• Document passage:
____

6. Such aggregate trust fund shall be kept separate and apart from all other moneys of the state insurance fund, and shall not be liable for any losses or expenses of administration of the state insurance fund other than the expenses involved in the administration of such trust fund including the cost, if any, of the actuarial computations made on behalf of the board, nor shall the state insurance fund be charged with the losses or expenses of the aggregate trust fund beyond the amount of such trust fund. Any portion of such aggregate trust fund may, by order of the commissioners of the state insurance fund, approved by the superintendent of financial services, be invested in or loaned on the pledge of the same securities as provided in section eighty-seven of this chapter for the investment of the state insurance fund, and the commissioners may, upon like approval of the superintendent of financial services, also sell any such securities. Any securities belonging to the aggregate trust fund may be loaned by the commissioners of the state insurance fund, with the approval of the superintendent of financial services, under a security loan agreement as provided by section eighty-seven of this chapter for securities belonging to the state insurance fund.
7. For the purpose of securing the solvency of the aggregate trust fund, there shall be required, in addition to the payments hereinbefore provided for, a payment on each award, as follows:
(a) In the mandatory type cases based on an accident occurring on or subsequent to July first, nineteen hundred forty-one up to and including June thirtieth, nineteen hundred forty-three an amount equal to six per centum of the present value of each such case paid into such fund;
(b) In the mandatory type cases based on an accident occurring on or subsequent to July first, nineteen hundred forty-three an amount equal to ten per centum of the present value of each such case paid into such fund;
(c) In the discretionary type cases based on an accident occurring up to and including June thirtieth, nineteen hundred thirty-nine an amount equal to sixteen per centum of the present value of each such case paid into such fund;
(d) In the discretionary type cases based on an accident occurring on or subsequent to July first, nineteen hundred thirty-nine an amount equal to ten per centum of the present value of each such case paid into such fund.
Such additional payments shall be required until the surplus of the fund equals or exceeds one per centum of the total outstanding loss reserves as shown by three successive annual reports of the fund to the superintendent of financial services and such additional payment shall be required as a payment upon each award based on an accident occurring prior to July first next succeeding the third such annual report, but not as a payment upon any award based on an accident occurring on or after said July first; provided, however, that if and when the surplus of the fund as shown by any annual report thereafter shall be less than one per centum of the total outstanding loss reserves, then the additional payments as provided in paragraphs (a), (b), (c) and (d) of this subdivision shall be resumed and shall be payable upon any award based on an accident occurring on or after July first next succeeding the close of the year for which such annual report is made. Thereafter, the suspension or resumption of additional payments as required by this subdivision shall be governed by the foregoing provisions. Such loss reserves shall be computed based upon the tables specified in subdivision five of this section and interest at a standard to be determined by the superintendent of financial services by regulation.
8. In the case of a claim concerning which the aggregate trust fund enters a waiver agreement pursuant to section thirty-two of this article, the insurance carrier, as defined in subdivision twelve of section two of this chapter, which paid the present value of the award for such claim, shall not be entitled to a refund of any portion of the present value of such award.

____

• Collected data:
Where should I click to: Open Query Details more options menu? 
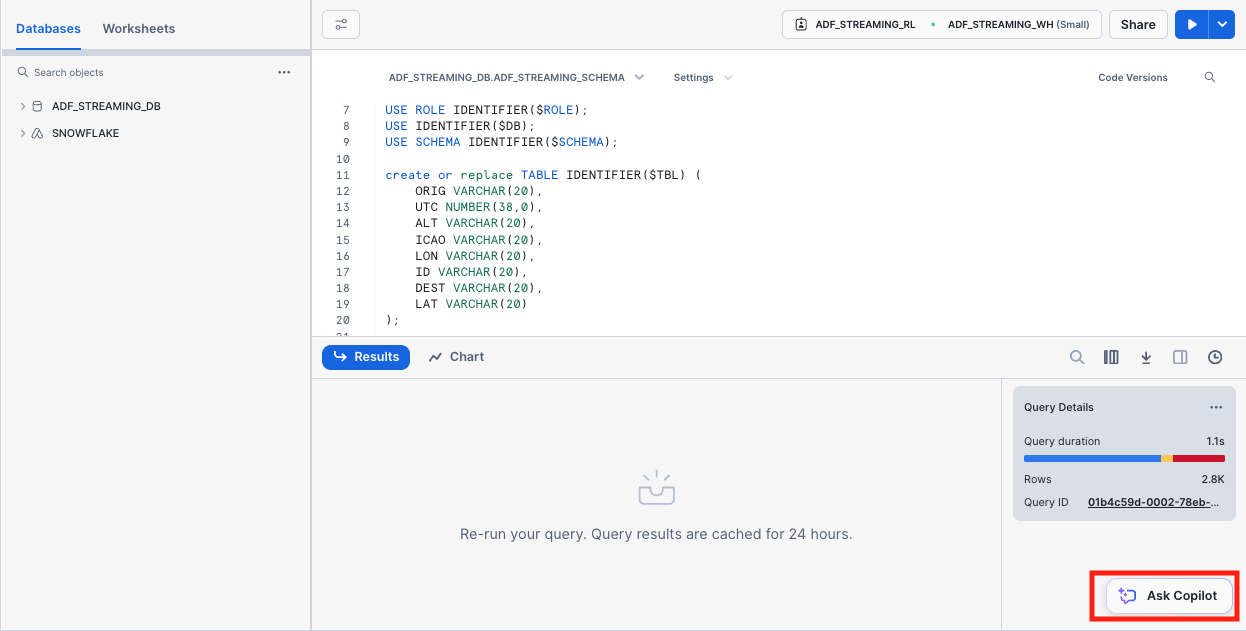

____

• Set exercise: Print the passage of the aggregate trust fund provisions word for word, starting with "8. In the case" and going on through "of such award.".

• Reply to the task:
8. In the case of a claim concerning which the aggregate trust fund enters a waiver agreement pursuant to section thirty-two of this article, the insurance carrier, as defined in subdivision twelve of section two of this chapter, which paid the present value of the award for such claim, shall not be entitled to a refund of any portion of the present value of such award.